Une source majeure d’incertitude porte sur la déstabilisation de secteurs de l’Antarctique ; si ces écoulements sont déclenchés, cela pourrait encore ajouter à l’ampleur de la montée du niveau de la mer au cours de ce siècle et des suivants.

La montée des eaux entraîne aussi des effets d’intrusion d’eau salée, et provoque une érosion des côtes sableuses et des falaises meubles, qui fait reculer le trait de côte. La France (îles et métropole) est particulièrement exposée à ces multiples conséquences et il s’agit d’une course contre la montre pour les littoraux, du fait du temps de planification et de mise en œuvre, des limites et de la durée de vie des options de réponses.

Seul le fait de ne plus construire ou de planifier un repli stratégique permet d’éviter les risques ; les autres réponses (ouvrages en dur, approches fondées sur les écosystèmes ou sédiments côtiers) ne font que les retarder.

Mais les options aujourd’hui faisables et efficaces, avec de nombreux bénéfices, perdent en efficacité dans un monde plus chaud.

Les flux financiers sont insuffisants pour l’adaptation, notamment pour les personnes et régions hautement vulnérables.

Pour garder une marge de manœuvre et davantage d’options d’adaptation ouvertes, limiter le niveau de réchauffement est donc fondamental, et pour cela, chaque année compte.

Des leviers d’action
Les engagements des différents pays, réactualisés avant la COP26, s’ils étaient mis en œuvre d’ici à 2030, impliqueraient une légère diminution des émissions mondiales de gaz à effet de serre, un effort largement insuffisant par rapport aux trajectoires permettant de limiter le réchauffement sous 2°C, voire à un niveau proche de 1,5°C. Pour y contribuer, la France doit (et peut) doubler son rythme de baisse d’émissions de gaz à effet de serre.

Il existe un ensemble de leviers d’action, à des coûts abordables, dans chaque secteur et du côté de la demande, permettant de réduire de moitié, voire davantage, les émissions mondiales de gaz à effet de serre d’ici à 2030.

Les enjeux, pour les années à venir, sont d’enclencher des transformations structurelles, en mettant l’accent sur la soutenabilité (production, consommation, qualité de vie, qualité de l’air, santé).

Les besoins d’investissements sont importants et sont évalués de 0,05 à 0,1 % du PIB mondial chaque année.
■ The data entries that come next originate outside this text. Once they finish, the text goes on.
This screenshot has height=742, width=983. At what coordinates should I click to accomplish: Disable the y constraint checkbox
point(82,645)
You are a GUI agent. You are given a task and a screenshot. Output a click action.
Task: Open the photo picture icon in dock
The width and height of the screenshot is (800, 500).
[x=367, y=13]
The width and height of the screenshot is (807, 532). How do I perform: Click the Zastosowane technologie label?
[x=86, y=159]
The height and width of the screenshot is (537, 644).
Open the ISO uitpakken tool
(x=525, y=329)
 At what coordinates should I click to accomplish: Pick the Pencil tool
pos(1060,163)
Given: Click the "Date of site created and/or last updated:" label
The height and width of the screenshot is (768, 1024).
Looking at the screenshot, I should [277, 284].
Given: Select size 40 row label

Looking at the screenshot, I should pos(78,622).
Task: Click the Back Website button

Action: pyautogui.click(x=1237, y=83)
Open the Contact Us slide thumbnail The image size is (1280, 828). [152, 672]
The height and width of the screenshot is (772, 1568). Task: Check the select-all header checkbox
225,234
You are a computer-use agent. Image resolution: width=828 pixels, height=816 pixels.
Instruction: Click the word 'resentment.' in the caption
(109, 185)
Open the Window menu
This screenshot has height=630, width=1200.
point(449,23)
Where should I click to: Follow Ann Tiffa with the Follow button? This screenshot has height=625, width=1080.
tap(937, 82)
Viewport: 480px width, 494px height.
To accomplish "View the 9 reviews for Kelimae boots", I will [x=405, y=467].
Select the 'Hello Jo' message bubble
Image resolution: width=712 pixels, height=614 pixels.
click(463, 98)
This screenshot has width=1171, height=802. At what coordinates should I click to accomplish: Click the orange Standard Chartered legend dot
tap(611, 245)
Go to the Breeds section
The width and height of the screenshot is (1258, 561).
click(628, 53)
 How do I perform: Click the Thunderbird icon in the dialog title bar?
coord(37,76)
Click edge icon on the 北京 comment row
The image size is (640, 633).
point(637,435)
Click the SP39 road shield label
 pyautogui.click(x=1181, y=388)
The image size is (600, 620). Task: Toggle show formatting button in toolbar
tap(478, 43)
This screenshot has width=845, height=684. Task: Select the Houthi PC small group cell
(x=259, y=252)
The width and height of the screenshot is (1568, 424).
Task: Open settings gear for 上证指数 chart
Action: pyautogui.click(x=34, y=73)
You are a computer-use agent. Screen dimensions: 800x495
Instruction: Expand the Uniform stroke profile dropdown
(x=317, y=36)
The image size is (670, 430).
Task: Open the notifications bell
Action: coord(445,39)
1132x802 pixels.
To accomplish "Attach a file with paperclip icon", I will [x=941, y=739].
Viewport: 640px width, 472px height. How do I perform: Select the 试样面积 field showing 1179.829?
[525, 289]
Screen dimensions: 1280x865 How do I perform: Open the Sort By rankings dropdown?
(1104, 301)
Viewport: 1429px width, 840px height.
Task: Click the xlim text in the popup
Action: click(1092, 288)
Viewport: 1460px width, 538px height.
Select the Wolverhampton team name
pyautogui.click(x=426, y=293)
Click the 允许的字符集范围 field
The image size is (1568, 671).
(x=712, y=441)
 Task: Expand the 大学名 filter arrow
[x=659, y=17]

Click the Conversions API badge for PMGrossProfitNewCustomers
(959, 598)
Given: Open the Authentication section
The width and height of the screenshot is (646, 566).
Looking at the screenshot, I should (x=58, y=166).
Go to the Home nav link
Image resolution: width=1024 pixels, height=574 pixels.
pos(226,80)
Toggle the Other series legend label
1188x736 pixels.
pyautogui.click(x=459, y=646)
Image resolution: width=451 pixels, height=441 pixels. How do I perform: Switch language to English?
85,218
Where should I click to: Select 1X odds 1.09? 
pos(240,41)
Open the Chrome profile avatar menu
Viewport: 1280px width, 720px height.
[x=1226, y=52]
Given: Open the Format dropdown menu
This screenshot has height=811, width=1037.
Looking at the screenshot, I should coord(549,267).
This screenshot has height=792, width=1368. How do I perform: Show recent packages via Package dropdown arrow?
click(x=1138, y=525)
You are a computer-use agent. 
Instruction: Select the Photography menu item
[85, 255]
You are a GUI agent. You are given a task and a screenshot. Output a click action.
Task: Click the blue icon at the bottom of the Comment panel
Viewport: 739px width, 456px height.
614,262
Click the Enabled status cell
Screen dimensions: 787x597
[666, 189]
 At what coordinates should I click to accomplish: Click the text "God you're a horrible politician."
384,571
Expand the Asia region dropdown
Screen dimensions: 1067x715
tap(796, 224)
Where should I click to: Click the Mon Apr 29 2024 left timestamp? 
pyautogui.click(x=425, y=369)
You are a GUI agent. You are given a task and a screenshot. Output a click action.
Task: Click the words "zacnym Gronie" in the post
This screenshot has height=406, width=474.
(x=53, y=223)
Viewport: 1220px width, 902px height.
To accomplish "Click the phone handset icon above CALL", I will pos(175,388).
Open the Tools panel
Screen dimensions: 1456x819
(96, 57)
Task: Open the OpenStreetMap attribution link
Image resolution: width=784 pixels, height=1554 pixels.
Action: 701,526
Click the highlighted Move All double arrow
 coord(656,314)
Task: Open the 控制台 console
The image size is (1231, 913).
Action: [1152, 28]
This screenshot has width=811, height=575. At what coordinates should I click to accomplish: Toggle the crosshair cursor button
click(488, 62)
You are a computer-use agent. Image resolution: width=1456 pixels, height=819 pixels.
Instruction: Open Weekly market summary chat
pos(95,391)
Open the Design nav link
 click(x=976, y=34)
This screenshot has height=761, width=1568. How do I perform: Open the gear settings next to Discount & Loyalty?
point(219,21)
Le coût de l’inaction est clairement supérieur au coût des investissements pour construire une économie bas carbone Les bénéfices, par exemple, en matière de qualité de l’air et de dépenses évitées de santé publique peuvent être supérieurs aux investissements.

Chaque décision compte et peut, soit accentuer les vulnérabilités, soit engager des transformations profondes, dans tous les domaines, en tenant compte des enjeux d’équité et de transitions justes. L’action pour le climat ne doit pas être du ressort des scientifiques, ou des plus jeunes, elle doit augmenter avec le niveau de responsabilités, et les décideurs politiques ont des leviers d’action essentiels.

Il reste une étroite fenêtre d’opportunité pour limiter la casse, mais elle se referme rapidement.